Вот, бывает же такое. Ведь самая обыкновенная девушка - круглолицая, глазастая.
По большому счёту, и красивой-то не назовёшь. А вот, поди ж ты. Стас, едва глянул в эти серые глаза, сразу понял, что пропал. Никогда с ним такого ещё не было. Женился, развёлся, слава Богу, хоть детей не было, сейчас бы с ума по ним сходил. И женщин было - не сосчитать, самых разных. Он вдруг почувствовал, как кровь прилила к щекам. Этого ещё не хватало!
- Станислав, - воскликнула младшая, которую звали Елена. - Что вы так покраснели?
- Жарковато у вас.
Бросив взгляд на Наташу, он увидел, что она смущена не меньше его.
- Давайте-ка за стол, молодёжь, - спас положение Столыпин. - Гостя, как и соловья, одними баснями кормить не рекомендуется.
Однако, опер успел заметить, как они с Наташей, пряча улыбки, обменялись быстрыми взглядами.
"Ну-ну, - подумал Стас. - Хихикайте. Да что же такое, в самом-то деле? Неужто я влюбился? Уму непостижимо".
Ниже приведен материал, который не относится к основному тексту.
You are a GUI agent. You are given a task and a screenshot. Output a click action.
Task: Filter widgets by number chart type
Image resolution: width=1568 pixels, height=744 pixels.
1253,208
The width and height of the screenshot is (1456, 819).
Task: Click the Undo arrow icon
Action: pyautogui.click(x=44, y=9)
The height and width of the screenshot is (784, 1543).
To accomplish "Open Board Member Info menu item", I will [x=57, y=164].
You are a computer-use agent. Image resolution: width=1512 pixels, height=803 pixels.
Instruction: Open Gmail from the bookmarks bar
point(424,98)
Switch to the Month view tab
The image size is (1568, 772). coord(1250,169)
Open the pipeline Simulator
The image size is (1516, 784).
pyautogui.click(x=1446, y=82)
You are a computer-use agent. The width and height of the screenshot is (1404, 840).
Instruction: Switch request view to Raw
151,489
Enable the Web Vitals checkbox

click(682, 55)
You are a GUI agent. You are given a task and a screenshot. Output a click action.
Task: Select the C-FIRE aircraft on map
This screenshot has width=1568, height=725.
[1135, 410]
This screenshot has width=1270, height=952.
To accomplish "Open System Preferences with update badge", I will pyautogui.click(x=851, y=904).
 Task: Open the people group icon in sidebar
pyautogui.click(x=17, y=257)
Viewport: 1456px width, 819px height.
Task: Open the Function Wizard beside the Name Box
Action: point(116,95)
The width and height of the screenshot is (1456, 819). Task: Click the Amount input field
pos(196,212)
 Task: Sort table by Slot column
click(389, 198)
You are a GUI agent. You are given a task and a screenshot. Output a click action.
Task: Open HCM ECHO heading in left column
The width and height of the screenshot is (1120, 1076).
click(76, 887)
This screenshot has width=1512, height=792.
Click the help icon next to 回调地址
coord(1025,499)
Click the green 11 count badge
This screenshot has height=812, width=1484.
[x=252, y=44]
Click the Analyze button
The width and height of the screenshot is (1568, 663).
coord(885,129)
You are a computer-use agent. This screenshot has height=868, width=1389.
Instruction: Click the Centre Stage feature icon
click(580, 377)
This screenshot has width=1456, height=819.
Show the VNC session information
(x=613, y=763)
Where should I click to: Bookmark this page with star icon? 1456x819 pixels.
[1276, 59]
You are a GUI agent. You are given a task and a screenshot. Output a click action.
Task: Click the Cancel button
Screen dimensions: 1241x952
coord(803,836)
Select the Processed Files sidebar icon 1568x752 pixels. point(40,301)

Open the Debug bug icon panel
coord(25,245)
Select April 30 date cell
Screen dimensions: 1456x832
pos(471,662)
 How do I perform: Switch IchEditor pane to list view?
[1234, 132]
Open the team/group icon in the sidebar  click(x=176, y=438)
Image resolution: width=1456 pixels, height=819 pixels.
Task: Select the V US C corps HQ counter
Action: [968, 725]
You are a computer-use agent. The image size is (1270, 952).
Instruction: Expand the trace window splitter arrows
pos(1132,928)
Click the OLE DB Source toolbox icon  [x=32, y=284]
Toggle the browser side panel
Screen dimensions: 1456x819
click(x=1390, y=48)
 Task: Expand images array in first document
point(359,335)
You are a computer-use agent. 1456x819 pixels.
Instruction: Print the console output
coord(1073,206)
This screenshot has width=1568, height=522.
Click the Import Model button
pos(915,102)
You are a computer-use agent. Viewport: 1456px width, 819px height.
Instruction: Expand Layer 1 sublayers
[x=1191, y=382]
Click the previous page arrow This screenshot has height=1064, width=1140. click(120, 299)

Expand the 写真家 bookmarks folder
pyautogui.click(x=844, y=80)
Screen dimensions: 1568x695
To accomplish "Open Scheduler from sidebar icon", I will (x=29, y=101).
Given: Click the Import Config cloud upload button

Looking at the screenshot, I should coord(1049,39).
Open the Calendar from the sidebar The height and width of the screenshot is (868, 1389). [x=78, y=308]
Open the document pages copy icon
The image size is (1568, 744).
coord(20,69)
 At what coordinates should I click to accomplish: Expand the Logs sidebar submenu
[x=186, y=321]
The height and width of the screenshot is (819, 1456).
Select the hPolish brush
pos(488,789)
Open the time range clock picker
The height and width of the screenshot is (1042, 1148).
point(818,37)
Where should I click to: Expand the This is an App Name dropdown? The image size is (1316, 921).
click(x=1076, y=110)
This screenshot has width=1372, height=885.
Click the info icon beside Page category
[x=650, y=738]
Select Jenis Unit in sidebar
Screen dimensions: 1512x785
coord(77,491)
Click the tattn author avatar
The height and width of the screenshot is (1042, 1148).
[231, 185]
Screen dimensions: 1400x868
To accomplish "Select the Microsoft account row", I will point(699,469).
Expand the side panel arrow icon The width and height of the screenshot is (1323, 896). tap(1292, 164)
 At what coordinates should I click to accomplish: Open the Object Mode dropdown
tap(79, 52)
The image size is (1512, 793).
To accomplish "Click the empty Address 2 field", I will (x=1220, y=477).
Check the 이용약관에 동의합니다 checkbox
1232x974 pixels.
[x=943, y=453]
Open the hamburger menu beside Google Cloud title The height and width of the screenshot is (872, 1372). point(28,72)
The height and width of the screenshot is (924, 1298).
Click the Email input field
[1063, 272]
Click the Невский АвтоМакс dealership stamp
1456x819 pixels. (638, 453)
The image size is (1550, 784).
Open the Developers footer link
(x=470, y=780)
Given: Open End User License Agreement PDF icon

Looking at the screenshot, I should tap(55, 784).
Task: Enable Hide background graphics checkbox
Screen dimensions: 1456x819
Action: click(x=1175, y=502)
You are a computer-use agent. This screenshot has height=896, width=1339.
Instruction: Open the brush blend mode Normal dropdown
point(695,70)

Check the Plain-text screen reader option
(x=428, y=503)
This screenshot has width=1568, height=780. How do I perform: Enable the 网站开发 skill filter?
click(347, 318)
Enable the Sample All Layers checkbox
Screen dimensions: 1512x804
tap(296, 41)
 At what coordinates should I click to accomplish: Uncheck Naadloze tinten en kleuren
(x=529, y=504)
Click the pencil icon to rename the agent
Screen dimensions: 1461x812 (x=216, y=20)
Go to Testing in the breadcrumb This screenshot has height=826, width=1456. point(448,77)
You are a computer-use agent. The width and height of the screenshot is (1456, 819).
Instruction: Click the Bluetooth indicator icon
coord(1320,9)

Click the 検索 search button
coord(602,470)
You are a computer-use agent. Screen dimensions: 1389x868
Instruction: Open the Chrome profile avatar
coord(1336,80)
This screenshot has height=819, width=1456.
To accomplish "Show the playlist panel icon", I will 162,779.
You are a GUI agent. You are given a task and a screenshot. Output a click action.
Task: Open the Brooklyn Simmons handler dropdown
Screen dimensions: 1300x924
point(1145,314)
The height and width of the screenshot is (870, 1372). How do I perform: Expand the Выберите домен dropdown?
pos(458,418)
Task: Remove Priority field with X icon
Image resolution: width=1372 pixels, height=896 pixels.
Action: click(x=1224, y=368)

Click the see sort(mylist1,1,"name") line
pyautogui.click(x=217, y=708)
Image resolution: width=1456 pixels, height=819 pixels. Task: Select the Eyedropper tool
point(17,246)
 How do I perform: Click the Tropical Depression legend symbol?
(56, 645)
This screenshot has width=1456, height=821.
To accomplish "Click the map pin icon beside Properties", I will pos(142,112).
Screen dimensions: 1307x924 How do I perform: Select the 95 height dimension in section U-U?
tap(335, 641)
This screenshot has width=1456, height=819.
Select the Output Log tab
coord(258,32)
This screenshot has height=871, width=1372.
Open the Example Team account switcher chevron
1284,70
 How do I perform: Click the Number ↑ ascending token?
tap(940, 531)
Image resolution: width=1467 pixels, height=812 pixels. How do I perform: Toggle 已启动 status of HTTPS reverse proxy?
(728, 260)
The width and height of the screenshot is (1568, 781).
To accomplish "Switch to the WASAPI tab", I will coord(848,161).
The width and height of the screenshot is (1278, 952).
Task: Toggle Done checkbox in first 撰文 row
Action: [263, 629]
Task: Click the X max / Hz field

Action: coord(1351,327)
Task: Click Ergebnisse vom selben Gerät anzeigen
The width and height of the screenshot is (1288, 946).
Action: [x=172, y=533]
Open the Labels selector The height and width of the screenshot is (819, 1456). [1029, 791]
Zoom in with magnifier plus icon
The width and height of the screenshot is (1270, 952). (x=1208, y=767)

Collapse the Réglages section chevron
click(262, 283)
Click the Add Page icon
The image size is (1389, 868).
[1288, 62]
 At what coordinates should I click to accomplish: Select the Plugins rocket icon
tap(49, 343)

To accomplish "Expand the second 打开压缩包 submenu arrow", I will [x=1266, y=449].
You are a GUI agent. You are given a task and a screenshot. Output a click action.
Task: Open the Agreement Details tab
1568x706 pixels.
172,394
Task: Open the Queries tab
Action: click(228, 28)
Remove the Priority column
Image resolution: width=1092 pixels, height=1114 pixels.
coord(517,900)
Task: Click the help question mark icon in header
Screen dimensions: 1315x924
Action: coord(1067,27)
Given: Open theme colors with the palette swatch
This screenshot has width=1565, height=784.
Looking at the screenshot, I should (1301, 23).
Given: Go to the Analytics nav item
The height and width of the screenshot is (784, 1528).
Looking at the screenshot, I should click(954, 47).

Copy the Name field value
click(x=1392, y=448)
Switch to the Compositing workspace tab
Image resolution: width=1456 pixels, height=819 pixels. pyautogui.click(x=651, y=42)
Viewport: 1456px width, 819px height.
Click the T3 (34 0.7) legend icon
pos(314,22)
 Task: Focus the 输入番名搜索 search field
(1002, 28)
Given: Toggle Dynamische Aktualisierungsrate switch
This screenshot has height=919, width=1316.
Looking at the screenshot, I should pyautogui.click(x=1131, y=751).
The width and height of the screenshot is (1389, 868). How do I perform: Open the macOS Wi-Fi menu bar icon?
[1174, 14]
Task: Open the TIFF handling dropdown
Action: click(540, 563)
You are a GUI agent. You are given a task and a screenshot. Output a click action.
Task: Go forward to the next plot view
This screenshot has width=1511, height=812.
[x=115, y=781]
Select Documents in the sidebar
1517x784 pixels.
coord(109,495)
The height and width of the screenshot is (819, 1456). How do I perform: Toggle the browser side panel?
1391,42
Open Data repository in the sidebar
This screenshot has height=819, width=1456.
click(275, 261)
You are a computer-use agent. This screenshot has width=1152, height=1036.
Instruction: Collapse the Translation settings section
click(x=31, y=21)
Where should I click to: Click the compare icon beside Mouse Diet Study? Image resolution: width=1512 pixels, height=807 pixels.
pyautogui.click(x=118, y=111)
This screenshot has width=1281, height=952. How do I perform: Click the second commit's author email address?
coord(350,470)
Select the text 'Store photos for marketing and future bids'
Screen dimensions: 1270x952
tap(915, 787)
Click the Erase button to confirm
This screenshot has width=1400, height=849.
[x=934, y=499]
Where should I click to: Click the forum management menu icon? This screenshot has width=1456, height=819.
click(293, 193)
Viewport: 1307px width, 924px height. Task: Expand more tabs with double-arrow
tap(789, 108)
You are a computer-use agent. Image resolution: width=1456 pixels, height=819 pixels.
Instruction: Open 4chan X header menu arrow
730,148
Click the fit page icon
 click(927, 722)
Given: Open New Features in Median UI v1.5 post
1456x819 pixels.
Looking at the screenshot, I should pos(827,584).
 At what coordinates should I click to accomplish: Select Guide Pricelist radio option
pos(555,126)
За обедом обстановка разрядилась. Столыпин очень смешно, в лицах, рассказывал разные случаи из своей жизни. Стас улыбался, девушки заливались смехом. Изредка, украдкой, как ему казалось, он поглядывал на Наташу.
- Станислав, ну, так же нельзя, - укоризненно сказала ехидная, как все младшие сёстры, Елена. - Вы на Наташу смотрите, как Казбич на Бэлу - вот, сейчас схватите и украдёте.
Наташа ощутимо порозовела.
- Ленка!
- Увы! - скорчил огорчённую мину Стас. - Мой Карагёз сегодня остался дома. Мы с вашим папенькой приехали на извозчике. А это, сами понимаете, не то.
- Да, - Елена огорчённо вздохнула, озорные глаза так и метали искры. - Нынешние кавалеры - не дикие горцы, романтика им чужда.
- Да, - в тон ей отозвался отец. - И домашние, и не горцы. Ленских всех перестреляли, остались одни Онегины. Простите великодушно, дочки, но кавалера вашего я забираю, - Столыпин-отец, поднявшись из-за стола, согнулся в шутовском полупоклоне.
- Дела, барышни, уж не посетуйте.
- Ну, что ж поделаешь, - печально развела руками Елена. - Забирайте, папенька, всё равно, он для нас уже старый.
Весь вид её выражал воплощённую скорбь, и только озорной взгляд под трепещущими ресницами выдавал, что она с трудом удерживается от смеха.